4. Several years ago, Nora Guthrie, who directs her late father Woody Guthrie’s archives, found a trove of Jewishly inspired lyrics he had written but never recorded or even put to music. In 2006, the Klezmatics won a Grammy for World Music for their album “Wonder Wheel,” a selection of those lyrics now put to music. That same year, the album “Happy Joyous Hanukka,” consisting of lyrics written by Woody Guthrie to celebrate Chanukah with music written and recorded by the Klezmatics was also released.

86. Live-action movie

     A: There are very few live-action movies listed on imdb.com that are based entirely on Chanukah. One is The Hebrew Hammer, a 2003 R-rated independent film about an Orthodox Jewish self-styled superhero (The Hebrew Hammer) who saves Chanukah (and Kwanzaa) from the machinations of Santa’s evil son. The humor is broad and crude, the characters are stereotypical and offensive, and the concept parodies the “blaxploitation” films of the 1970s. Reviewers either loved it or hated it

Another, very different film, is the short (21 minute) award-winning “There’s No Such Thing as a Chanukah Bush, Sandy Goldstein,” based on a children’s book by the same name.

Only slightly more common are movies that have a scene or reference to Chanukah. In The Diary of Anne Frank, for example, there is a particularly moving and poignant scene in which the three families try to maintain the pretense of normalcy in their hidden room, knowing the Nazis could discover them at any time.

87. Animated films

     A: With its PG-13rating for “frequent crude and sexual humor, drinking and brief drug references,” Adam Sandler’s ”Eight Crazy Nights” is not exactly a kid-friendly movie, although doubtlessly, kids will love it for exactly those reasons. Imdb.com describes it as a “full-length animated feature about basketball, old girlfriends, holiday spirits, and the mall …”

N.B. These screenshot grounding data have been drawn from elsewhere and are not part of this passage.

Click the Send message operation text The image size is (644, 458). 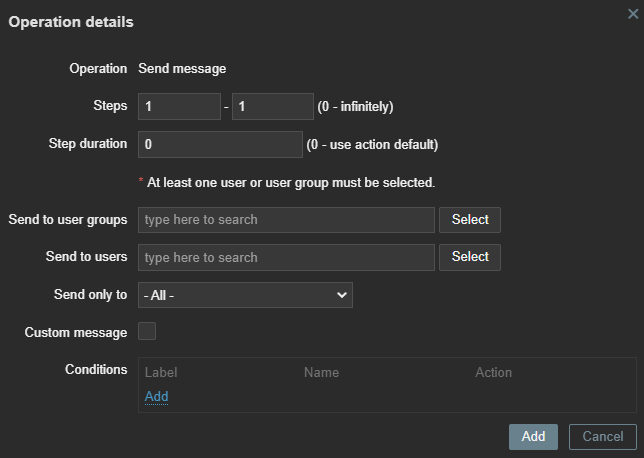click(x=182, y=69)
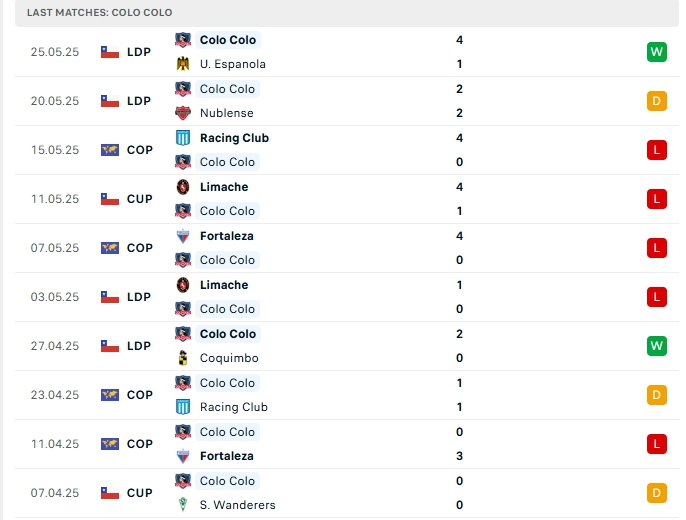
Task: Click the Coquimbo team crest
Action: pyautogui.click(x=183, y=358)
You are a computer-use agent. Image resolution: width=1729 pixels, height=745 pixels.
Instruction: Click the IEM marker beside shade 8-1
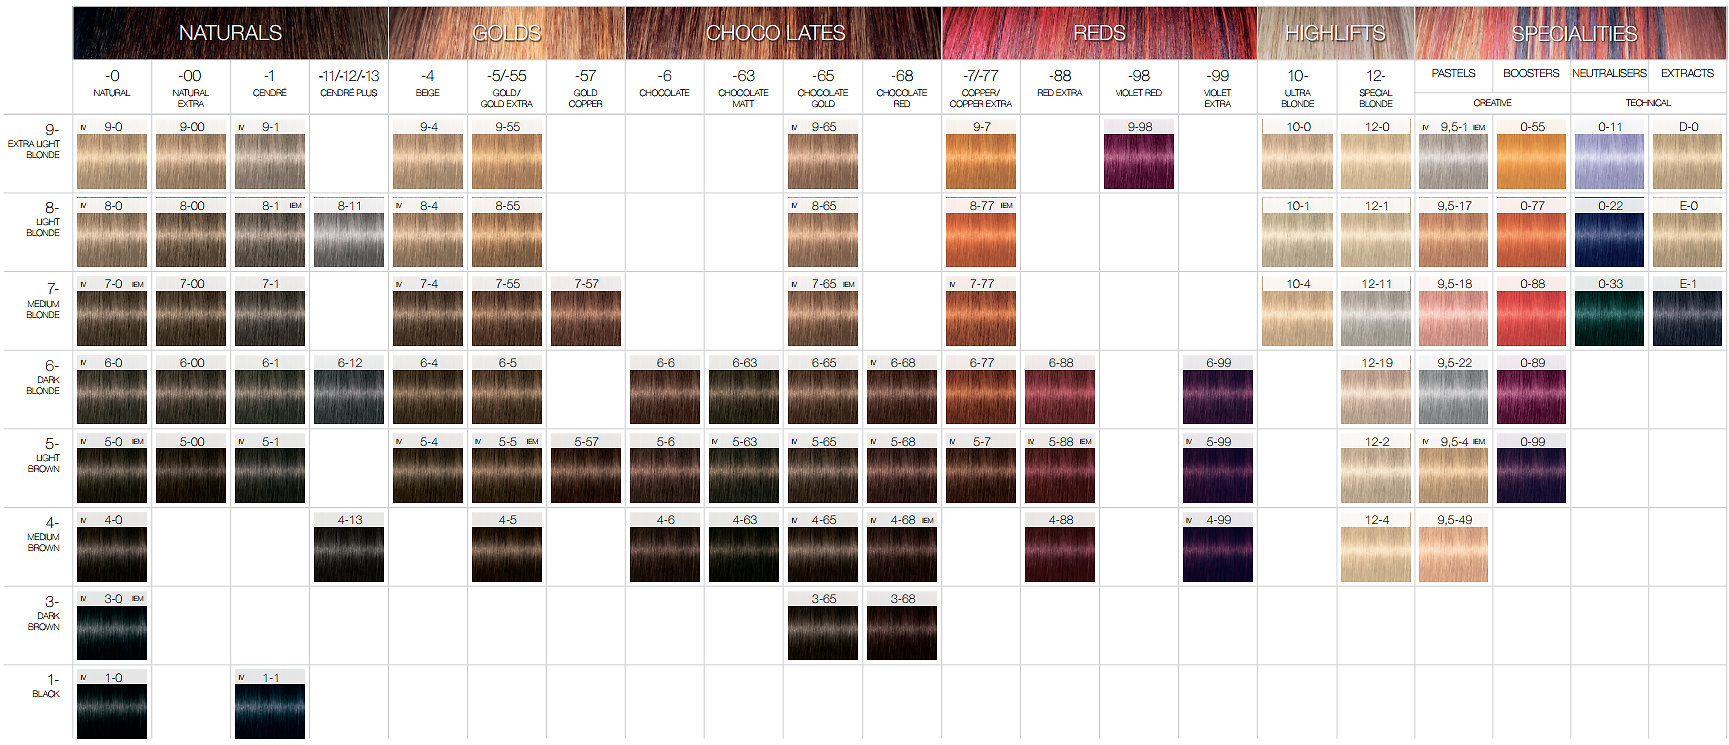pyautogui.click(x=296, y=206)
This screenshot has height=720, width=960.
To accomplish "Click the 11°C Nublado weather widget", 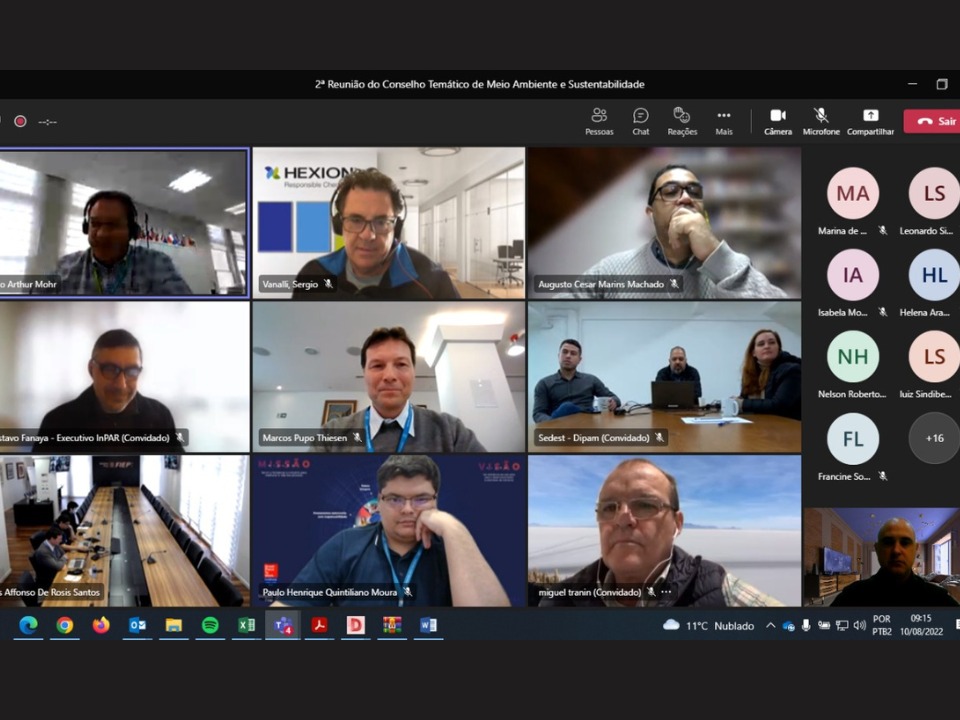I will tap(708, 625).
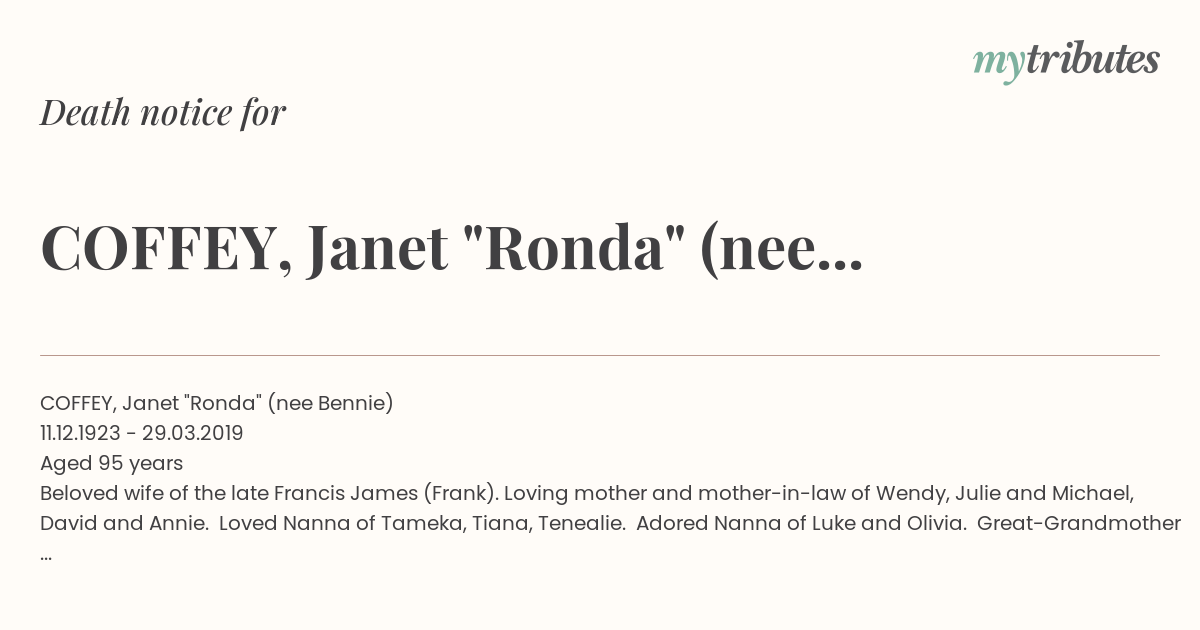The image size is (1200, 630).
Task: Click the words "Beloved wife"
Action: [x=93, y=493]
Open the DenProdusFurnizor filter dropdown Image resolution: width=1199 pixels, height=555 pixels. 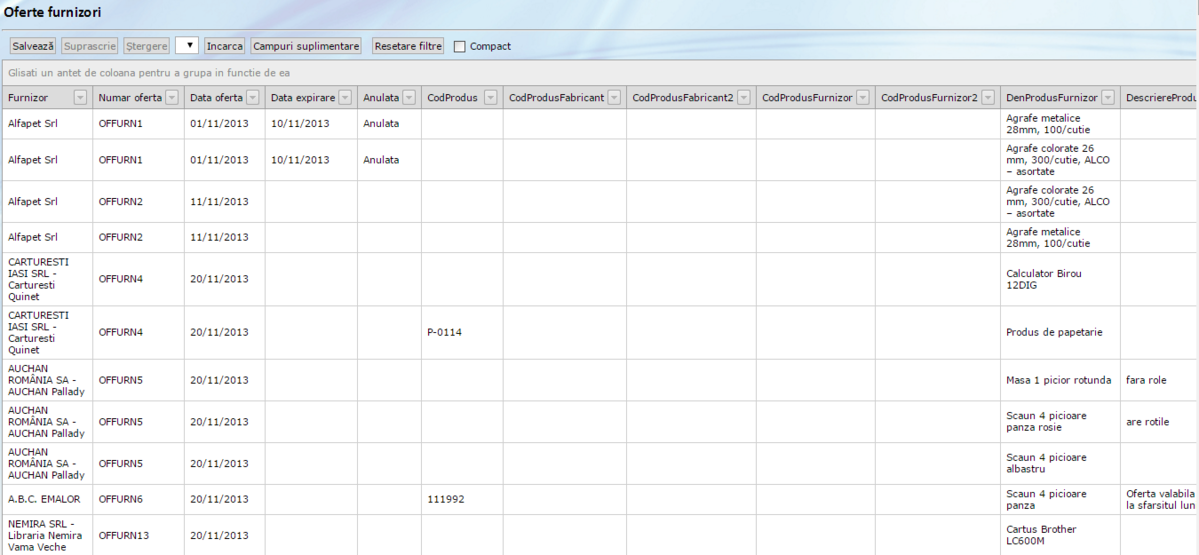(x=1107, y=97)
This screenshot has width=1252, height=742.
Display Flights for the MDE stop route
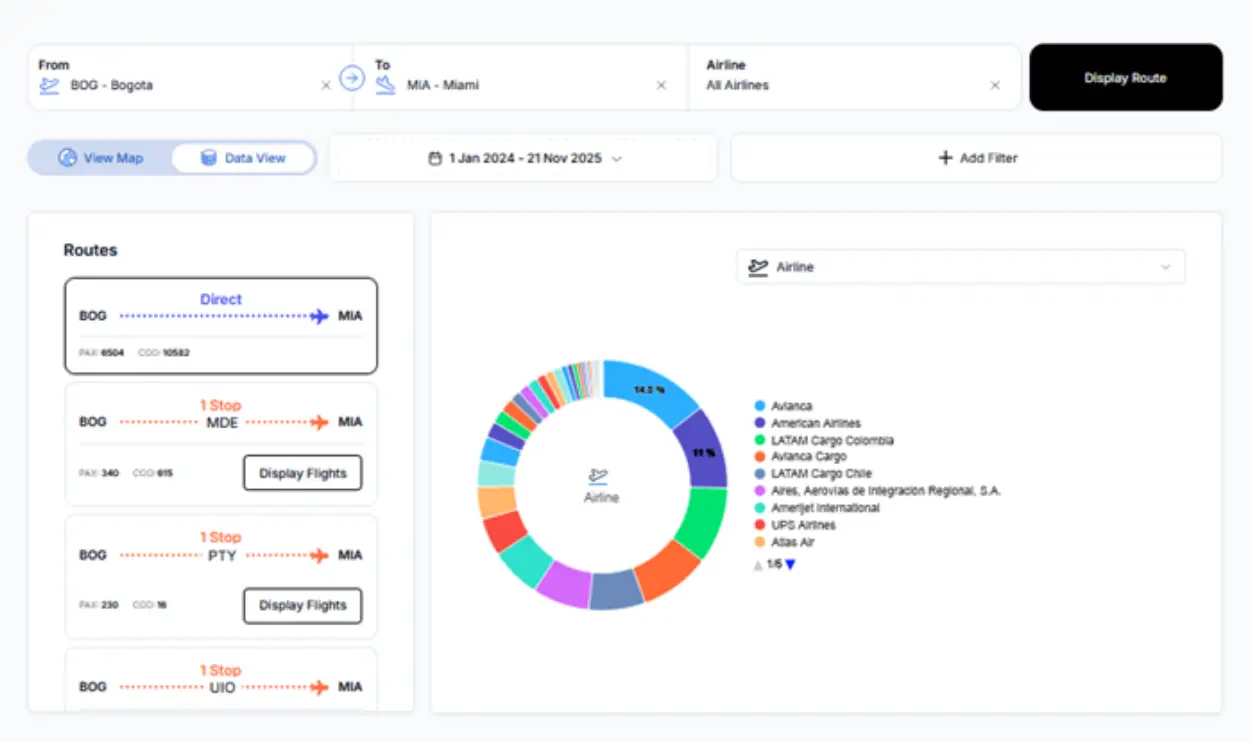pos(302,473)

“An American Tale,” which tells a story of a young mouse separated from his family while emigrating to the United States, is not specifically about Chanukah, but is often identified with it, probably because both the movie and the plot opened on Chanukah. On Christmas Eve, the movie theater was sold out, with the vast majority of the audience being Jewish.

88. Live-action TV Shows

      A.  Although there have been several episodes of TV series which have featured or at least mentioned Chanukah, none are listed on imdb.com.

89. Animated TV Shows

     A: Not surprising for a child-centric holiday, there are many animated TV shows that have featured Chanukah. Among them have been episodes of Rugrats, Teletubbies, Clifford’s Puppy Days, and Lambchops.

90. Documentaries

     A:  Although there are very few documentaries about Chanukah, and most of them are historical explanations of the Maccabees rather than the holiday commemorating their victory, there is one documentary which encapsulates the joy and fun of the holiday: Hava Nagila, the Movie is an exuberant, respectful examination of the iconic song, its development from a wordless tune (nigun) to a multicultural phenomenon. Recommended viewing while digesting the piles of latkes and sufganiot ingested after lighting the hanukiah.